Chaddsford's Eric Miller Talks Turkey With Bucks County News Papers

Talking Turkey with Chaddsford Winery
Published: Saturday, October 30, 2010
Chaddsford, PA – On Saturdays, Nov. 6, 13 and 20, Pennsylvania’s Chaddsford Winery, 632 Baltimore Pike; will host special Turkey Tastings, one-hour wine and food pairing classes that focus on pairing different varietals with the traditional dishes of a Thanksgiving feast. For $20 per person, the Chaddsford wine educators will give guests an overview of the whites, reds and sweet dessert wines that best complement the holiday dishes. Two tastings will be held each Saturday at 2 p.m. and 4 p.m., and reservations are required; call 610-388-6221.
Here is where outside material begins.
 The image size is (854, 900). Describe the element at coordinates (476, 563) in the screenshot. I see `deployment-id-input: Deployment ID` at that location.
For those who cannot attend the Turkey Tastings, Chaddsford winemaker and proprietor Eric Miller has compiled a few helpful “Turkey Tips” for pairing the right wines with the holiday meal.

Miller suggests delicate, crisp, high acid or slightly sweet white wines as classic pairings for Thanksgiving, such as Chaddsford’s: Proprietor’s Reserve White, with enough acidity to cut through turkey’s mellow flavor and stand up to fattier side dishes; Sunset Blush, for its balance of flexible, fresh fruit; or 2009 Riesling, with zingy acidity and slight sweetness. He also recommends guests experiment with his new Craft Cuvee Barrel Select Chardonnay or the Miller Estate Chardonnay from his Portfolio Collection for meals with big, rich flavors such as sausage, nuts, buttery brown sauces, creamy soups or caramel-y squash dishes.
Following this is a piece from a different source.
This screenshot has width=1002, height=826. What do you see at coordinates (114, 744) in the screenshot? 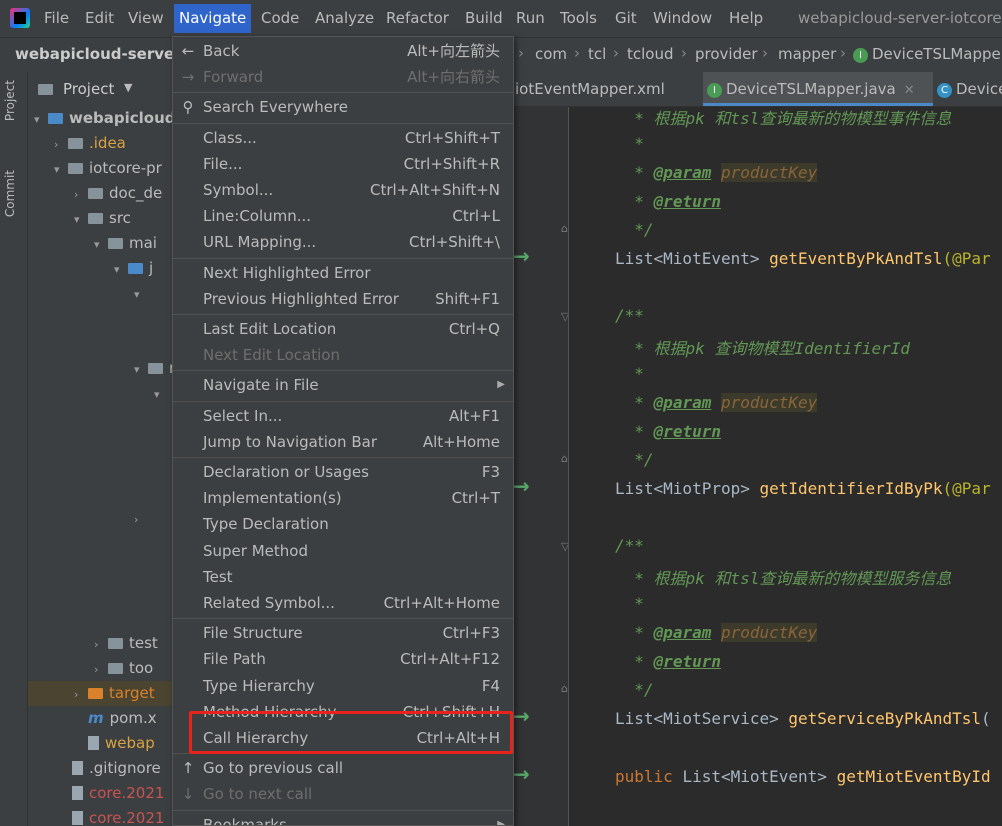
I see `tree-row: webap` at bounding box center [114, 744].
For those who prefer red wine, Miller suggests light reds like Chaddsford’s: 2008 Pinot Noir, with delicate fruity flavors; 2009 Dry Rose of Syrah, with graceful berry flavor and mouth-watering acidity; or his 2007 Essence, a distinguished “Terroir Blend” combining all the red grapes from the winery’s Miller Estate Vineyard in northern Chester County. For a meal with spicy elements or other big, full flavors, Chaddford’s Due Rossi Italian blend of Sangiovese and Barbera is a great choice, though Miller warns guests that bigger, fuller-bodied wines such as Merlots or Cabernets can tend to overwhelm delicate dishes.

If sweet wines are called for, Miller recommends Chaddsford’s: Niagara, a delicious sweet and fruity white; Spiced Apple, especially for those who serve ham in lieu of turkey; and Dessert Riesling, which is also an ideal after-dinner wine.

“Don’t forget: if you have enough people attending your dinner, you can please everyone by serving more than one kind of wine,” says Miller. “The key is to let your taste guide you and have fun choosing an ideal complement to your meal, then enjoy it with your friends and family.”